> **Material supplied**
----------
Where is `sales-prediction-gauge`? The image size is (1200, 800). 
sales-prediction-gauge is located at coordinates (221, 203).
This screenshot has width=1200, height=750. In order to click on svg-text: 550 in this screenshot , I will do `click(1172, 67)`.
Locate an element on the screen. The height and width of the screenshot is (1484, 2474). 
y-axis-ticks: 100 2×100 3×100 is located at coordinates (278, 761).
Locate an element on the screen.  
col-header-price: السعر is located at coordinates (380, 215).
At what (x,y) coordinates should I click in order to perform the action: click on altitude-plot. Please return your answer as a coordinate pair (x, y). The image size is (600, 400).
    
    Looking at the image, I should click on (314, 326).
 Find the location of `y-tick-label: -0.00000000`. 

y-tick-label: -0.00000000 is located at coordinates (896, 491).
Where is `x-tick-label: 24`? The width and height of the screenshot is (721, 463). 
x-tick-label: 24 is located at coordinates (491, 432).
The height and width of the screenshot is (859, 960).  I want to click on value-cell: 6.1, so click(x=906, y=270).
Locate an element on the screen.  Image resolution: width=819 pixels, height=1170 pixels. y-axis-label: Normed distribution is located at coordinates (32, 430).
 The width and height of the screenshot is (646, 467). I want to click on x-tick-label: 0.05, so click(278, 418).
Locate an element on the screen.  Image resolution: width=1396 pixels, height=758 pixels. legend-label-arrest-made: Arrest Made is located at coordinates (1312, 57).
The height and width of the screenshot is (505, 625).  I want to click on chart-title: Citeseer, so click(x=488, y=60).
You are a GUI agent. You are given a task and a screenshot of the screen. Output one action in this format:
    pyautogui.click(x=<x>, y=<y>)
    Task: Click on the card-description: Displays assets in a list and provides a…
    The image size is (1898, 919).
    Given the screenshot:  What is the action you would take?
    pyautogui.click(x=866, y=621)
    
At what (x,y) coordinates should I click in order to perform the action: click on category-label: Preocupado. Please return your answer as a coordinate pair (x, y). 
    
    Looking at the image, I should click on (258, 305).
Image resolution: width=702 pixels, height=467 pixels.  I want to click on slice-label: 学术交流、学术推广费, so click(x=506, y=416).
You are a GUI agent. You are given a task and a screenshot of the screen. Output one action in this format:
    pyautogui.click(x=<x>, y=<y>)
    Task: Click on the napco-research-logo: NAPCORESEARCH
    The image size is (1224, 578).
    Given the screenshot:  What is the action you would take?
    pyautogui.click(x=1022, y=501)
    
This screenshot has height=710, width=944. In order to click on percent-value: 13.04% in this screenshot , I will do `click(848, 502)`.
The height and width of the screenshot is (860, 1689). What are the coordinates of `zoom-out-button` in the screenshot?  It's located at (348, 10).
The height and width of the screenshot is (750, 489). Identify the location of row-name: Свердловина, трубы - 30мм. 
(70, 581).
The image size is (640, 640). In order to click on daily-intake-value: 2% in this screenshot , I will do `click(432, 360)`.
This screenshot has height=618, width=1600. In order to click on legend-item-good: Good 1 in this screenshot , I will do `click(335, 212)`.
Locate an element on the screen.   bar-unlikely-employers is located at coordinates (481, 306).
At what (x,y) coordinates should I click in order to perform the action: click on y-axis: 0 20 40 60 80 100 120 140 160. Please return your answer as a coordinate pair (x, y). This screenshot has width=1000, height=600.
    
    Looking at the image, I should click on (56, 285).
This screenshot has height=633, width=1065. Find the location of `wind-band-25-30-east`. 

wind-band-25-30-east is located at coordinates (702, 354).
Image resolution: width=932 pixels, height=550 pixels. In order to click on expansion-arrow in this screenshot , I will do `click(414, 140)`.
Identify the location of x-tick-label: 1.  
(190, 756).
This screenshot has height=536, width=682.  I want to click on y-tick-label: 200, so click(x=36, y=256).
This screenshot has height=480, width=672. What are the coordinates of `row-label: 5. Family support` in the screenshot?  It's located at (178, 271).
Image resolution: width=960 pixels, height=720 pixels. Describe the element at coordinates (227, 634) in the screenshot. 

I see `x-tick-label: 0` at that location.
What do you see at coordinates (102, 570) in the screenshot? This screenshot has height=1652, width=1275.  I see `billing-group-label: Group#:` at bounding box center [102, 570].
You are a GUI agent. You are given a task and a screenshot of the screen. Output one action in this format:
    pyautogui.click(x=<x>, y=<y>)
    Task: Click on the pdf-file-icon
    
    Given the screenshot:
----------
> **Work item**
Reproduce every line of the listing above without any changes.

> **Response below**
Where is `sales-prediction-gauge`? The image size is (1200, 800). 
sales-prediction-gauge is located at coordinates (221, 203).
This screenshot has width=1200, height=750. In order to click on svg-text: 550 in this screenshot , I will do `click(1172, 67)`.
Locate an element on the screen. The height and width of the screenshot is (1484, 2474). 
y-axis-ticks: 100 2×100 3×100 is located at coordinates (278, 761).
Locate an element on the screen.  
col-header-price: السعر is located at coordinates (380, 215).
At what (x,y) coordinates should I click in order to perform the action: click on altitude-plot. Please return your answer as a coordinate pair (x, y). The image size is (600, 400).
    
    Looking at the image, I should click on (314, 326).
 Find the location of `y-tick-label: -0.00000000`. 

y-tick-label: -0.00000000 is located at coordinates (896, 491).
Where is `x-tick-label: 24`? The width and height of the screenshot is (721, 463). 
x-tick-label: 24 is located at coordinates (491, 432).
The height and width of the screenshot is (859, 960).  I want to click on value-cell: 6.1, so click(x=906, y=270).
Locate an element on the screen.  Image resolution: width=819 pixels, height=1170 pixels. y-axis-label: Normed distribution is located at coordinates (32, 430).
 The width and height of the screenshot is (646, 467). I want to click on x-tick-label: 0.05, so click(278, 418).
Locate an element on the screen.  Image resolution: width=1396 pixels, height=758 pixels. legend-label-arrest-made: Arrest Made is located at coordinates (1312, 57).
The height and width of the screenshot is (505, 625).  I want to click on chart-title: Citeseer, so click(x=488, y=60).
You are a GUI agent. You are given a task and a screenshot of the screen. Output one action in this format:
    pyautogui.click(x=<x>, y=<y>)
    Task: Click on the card-description: Displays assets in a list and provides a…
    The image size is (1898, 919).
    Given the screenshot:  What is the action you would take?
    pyautogui.click(x=866, y=621)
    
At what (x,y) coordinates should I click in order to perform the action: click on category-label: Preocupado. Please return your answer as a coordinate pair (x, y). 
    
    Looking at the image, I should click on (258, 305).
Image resolution: width=702 pixels, height=467 pixels.  I want to click on slice-label: 学术交流、学术推广费, so click(x=506, y=416).
You are a GUI agent. You are given a task and a screenshot of the screen. Output one action in this format:
    pyautogui.click(x=<x>, y=<y>)
    Task: Click on the napco-research-logo: NAPCORESEARCH
    The image size is (1224, 578).
    Given the screenshot:  What is the action you would take?
    pyautogui.click(x=1022, y=501)
    
This screenshot has height=710, width=944. In order to click on percent-value: 13.04% in this screenshot , I will do `click(848, 502)`.
The height and width of the screenshot is (860, 1689). What are the coordinates of `zoom-out-button` in the screenshot?  It's located at (348, 10).
The height and width of the screenshot is (750, 489). Identify the location of row-name: Свердловина, трубы - 30мм. 
(70, 581).
The image size is (640, 640). In order to click on daily-intake-value: 2% in this screenshot , I will do `click(432, 360)`.
This screenshot has height=618, width=1600. In order to click on legend-item-good: Good 1 in this screenshot , I will do `click(335, 212)`.
Locate an element on the screen.   bar-unlikely-employers is located at coordinates (481, 306).
At what (x,y) coordinates should I click in order to perform the action: click on y-axis: 0 20 40 60 80 100 120 140 160. Please return your answer as a coordinate pair (x, y). This screenshot has width=1000, height=600.
    
    Looking at the image, I should click on (56, 285).
This screenshot has height=633, width=1065. Find the location of `wind-band-25-30-east`. 

wind-band-25-30-east is located at coordinates (702, 354).
Image resolution: width=932 pixels, height=550 pixels. In order to click on expansion-arrow in this screenshot , I will do `click(414, 140)`.
Identify the location of x-tick-label: 1.  
(190, 756).
This screenshot has height=536, width=682.  I want to click on y-tick-label: 200, so click(x=36, y=256).
This screenshot has height=480, width=672. What are the coordinates of `row-label: 5. Family support` in the screenshot?  It's located at (178, 271).
Image resolution: width=960 pixels, height=720 pixels. Describe the element at coordinates (227, 634) in the screenshot. 

I see `x-tick-label: 0` at that location.
What do you see at coordinates (102, 570) in the screenshot? This screenshot has height=1652, width=1275.  I see `billing-group-label: Group#:` at bounding box center [102, 570].
You are a GUI agent. You are given a task and a screenshot of the screen. Output one action in this format:
    pyautogui.click(x=<x>, y=<y>)
    Task: Click on the pdf-file-icon
    
    Given the screenshot:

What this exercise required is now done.